# Car Signal Lights



## GnJ.in.MX (Mar 26, 2009)

We live in the Lake Chapala area and we were wondering if anybody knew why so many vehicles, both old & new, are without signal lights. I would say 99 out of 100 cars have no brake lights. Do people disconnect them? What's the scoop?

GnJ


----------



## tepetapan (Sep 30, 2010)

The wavelength of the brake and turn signal lights are in spanish and "unreadable" by people from places other than Mexico. The longer you are in Mexico the more you will pick up on these hidden wavelengths and be able to stop in time. Until then, drive slow.


----------



## ronb172 (Mar 16, 2011)

Now that's good.....lol. Explains it all


----------



## conorkilleen (Apr 28, 2010)

hahaha...thats good. Seems here in Monterrey they are only running on .5 of that wavelength. Everyone seems to have at least one brake light non operating. 

Turn signals? whats that?


----------



## joaquinx (Jul 3, 2010)

This is odd as I rarely seen turn signals being used. What I do see is the profound use of emergency flashers. They seem to be used for any occasion: stopping in the middle of the street, double-parking, and, the best one is, "I'm going to do something weird, so stay far behind me."


----------



## johnmex (Nov 30, 2010)

A turn signal is to indicate to the other drivers that they need to speed up, if not you will be in front of them. Un-thinkable!!!
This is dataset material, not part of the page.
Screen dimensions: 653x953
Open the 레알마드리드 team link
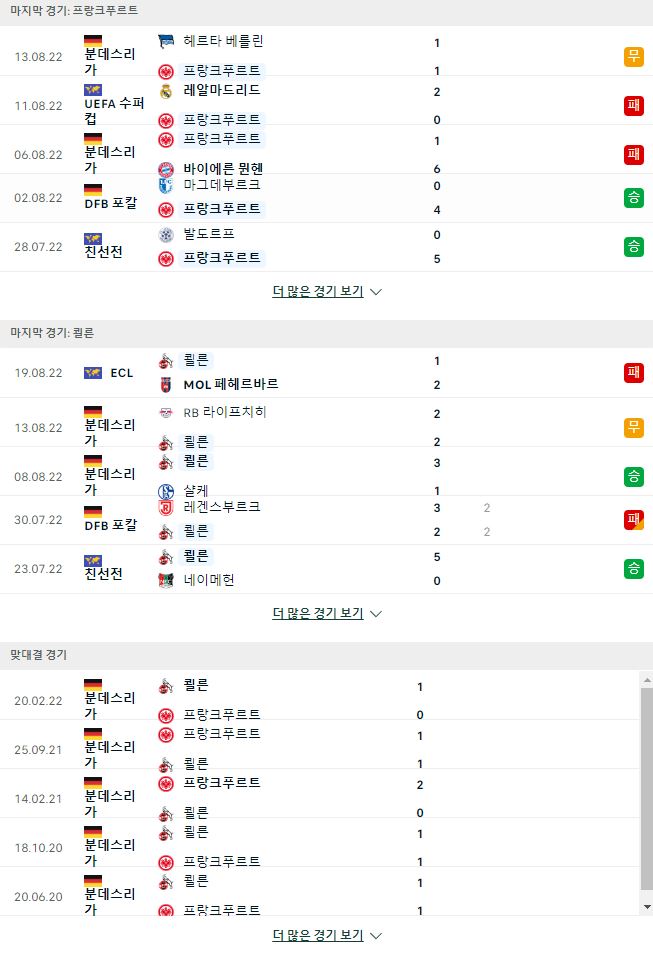coord(222,90)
If you use your turn signal for lane changes no one will let you change lanes, ever.


----------



## FHBOY (Jun 15, 2010)

Must have learned from the old drivers of Buicks in Baltimore. Brake lights, yeah I've got one, maybe, after all they NEVER burn out. Turn signal, nah, Buicks don't come with turn signals - LMFAO


----------



## AlanMexicali (Jun 1, 2011)

*Changing lanes*



johnmex said:


> A turn signal is to indicate to the other drivers that they need to speed up, if not you will be in front of them. Un-thinkable!!!
> 
> If you use your turn signal for lane changes no one will let you change lanes, ever.


Using your turn signal coming out of a business parking lot on a 6 or 8 [usually divided with grass and trees] lane blvd. to get to the closest place to do a U turn they {ALL drivers} will have you hemmed in for at least 3 lights [in rush hour possibly more] as that is the game they like to play. If you don't put your left signal on you will be able to slip over those lanes in about 1/2 a block to get back to where you are going. LOL 

For some reason the game is off when coming out of an OXXO and they let you cut traffic to go down the street in the opposite direction, double yellow lines or not. [no need to go all the way to a signal light required] The power of Oxxo precedes the game maybe.


----------



## GnJ.in.MX (Mar 26, 2009)

I'm really more interested in why there are no BRAKE LIGHTS. Signal lights I get. But brake lights??? Why wouldn't you want to tell the cars behind you that you are stopped?


----------



## GnJ.in.MX (Mar 26, 2009)

*Car brake lights*



tepetapan said:


> The wavelength of the brake and turn signal lights are in spanish and "unreadable" by people from places other than Mexico. The longer you are in Mexico the more you will pick up on these hidden wavelengths and be able to stop in time. Until then, drive slow.


Yeah but why aren't the brake lights there? Surely they must have been there when they bought the car from the dealership new?


----------



## AlanMexicali (Jun 1, 2011)

*Brake lights*



GnJ.in.MX said:


> I'm really more interested in why there are no BRAKE LIGHTS. Signal lights I get. But brake lights??? Why wouldn't you want to tell the cars behind you that you are stopped?



Maybe they disconnected them because they heard in the US people get big money for claiming [unprovable in most cases] to be suffering from whiplash when being rear ended?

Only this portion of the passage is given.